Task requirements:
Skip the images and print the listing exactly.

Records:
<<<<
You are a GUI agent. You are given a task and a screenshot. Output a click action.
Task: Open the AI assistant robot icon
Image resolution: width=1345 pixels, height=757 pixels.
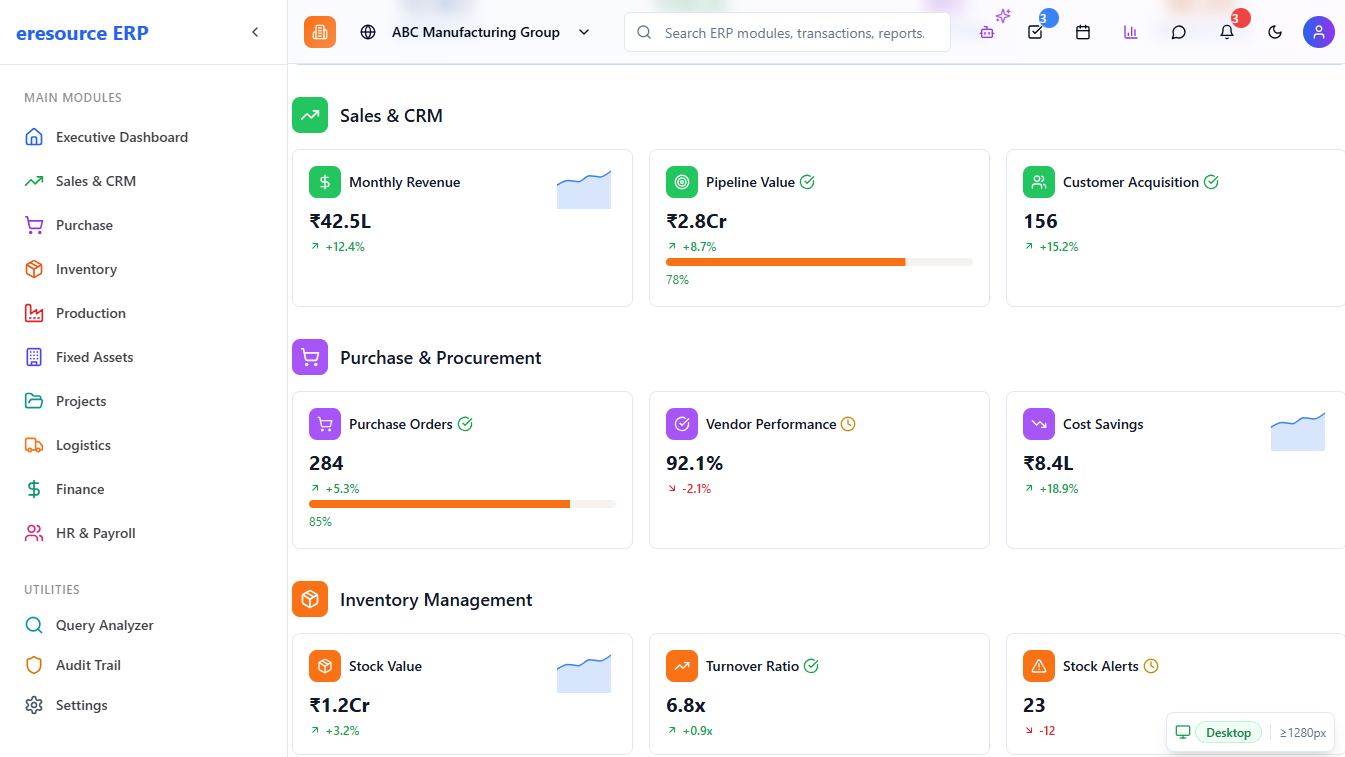(987, 32)
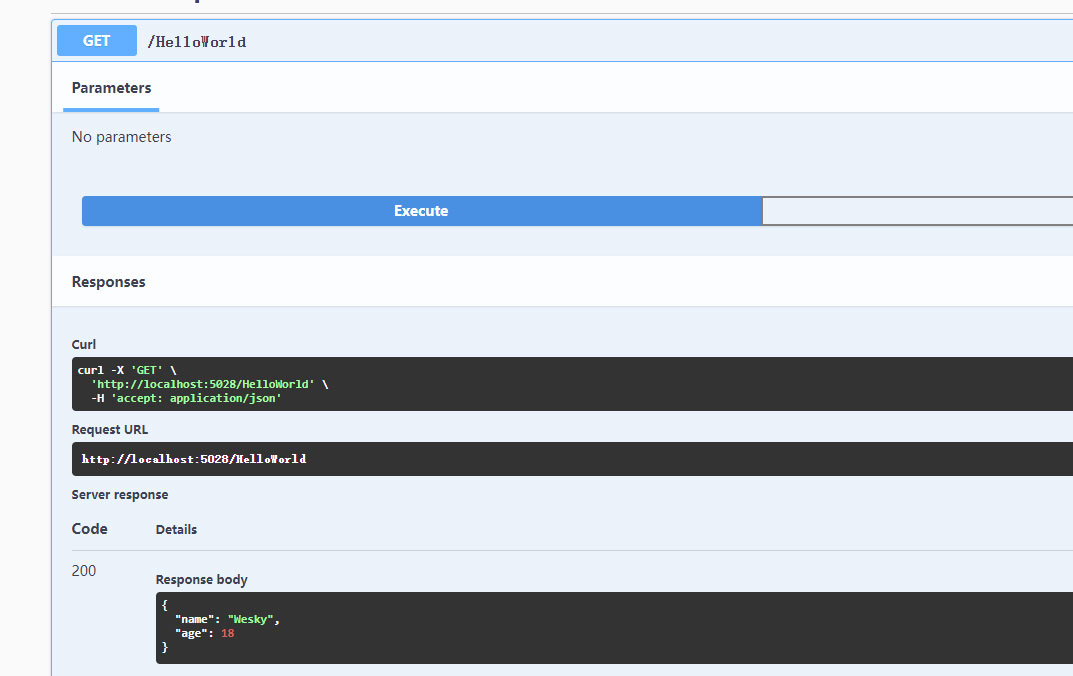Viewport: 1073px width, 676px height.
Task: Click the 'No parameters' text
Action: [122, 137]
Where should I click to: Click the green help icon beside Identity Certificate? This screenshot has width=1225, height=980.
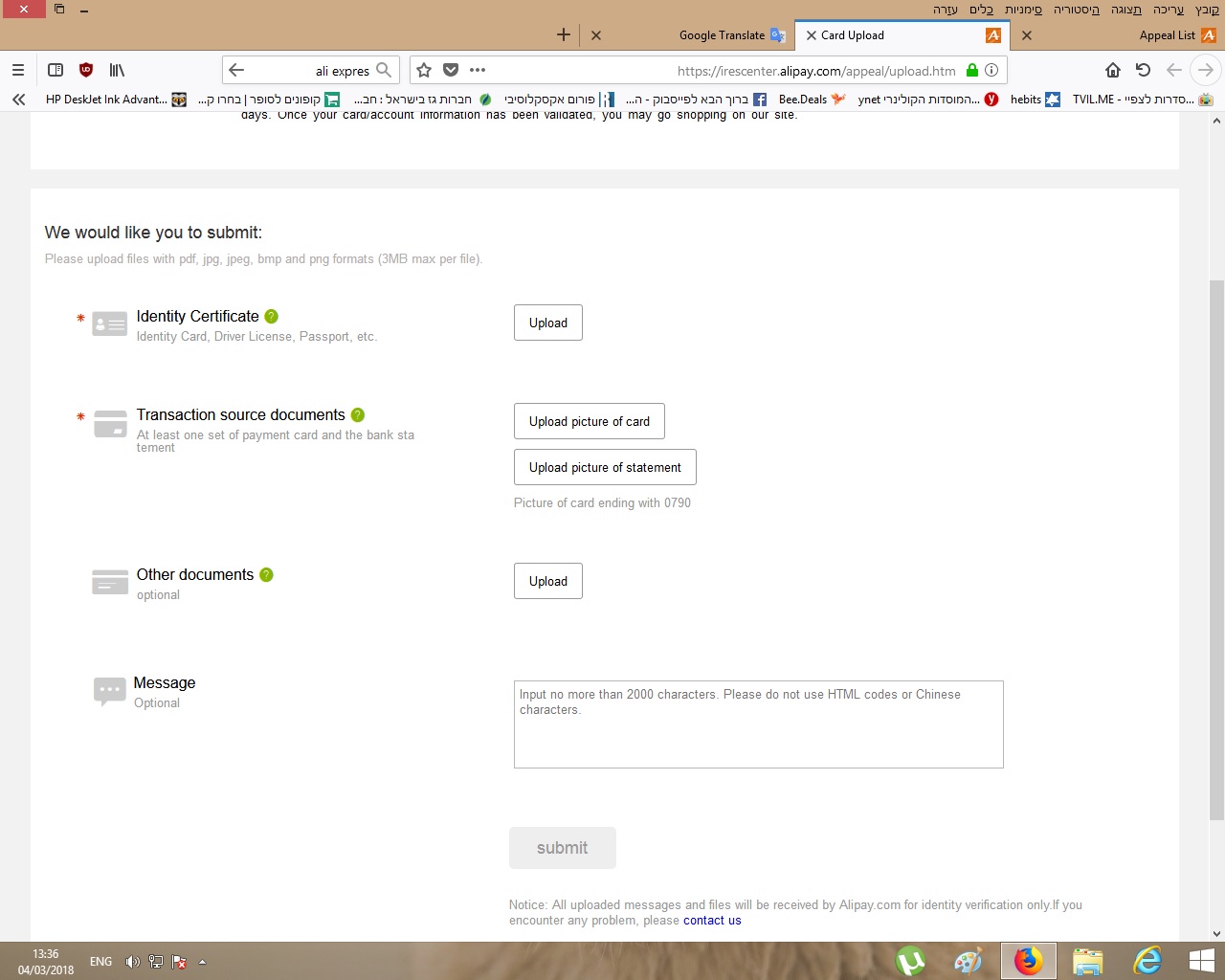pos(271,317)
>>>>
Task result:
You are a GUI agent. You are given a task and a screenshot. Output a click action.
Task: Open the AI assistant robot icon
Image resolution: width=1345 pixels, height=757 pixels.
(987, 32)
Viewport: 1073px width, 676px height.
Task: Click the 'No parameters' text
Action: [122, 137]
Where should I click to: Click the green help icon beside Identity Certificate? This screenshot has width=1225, height=980.
pos(271,317)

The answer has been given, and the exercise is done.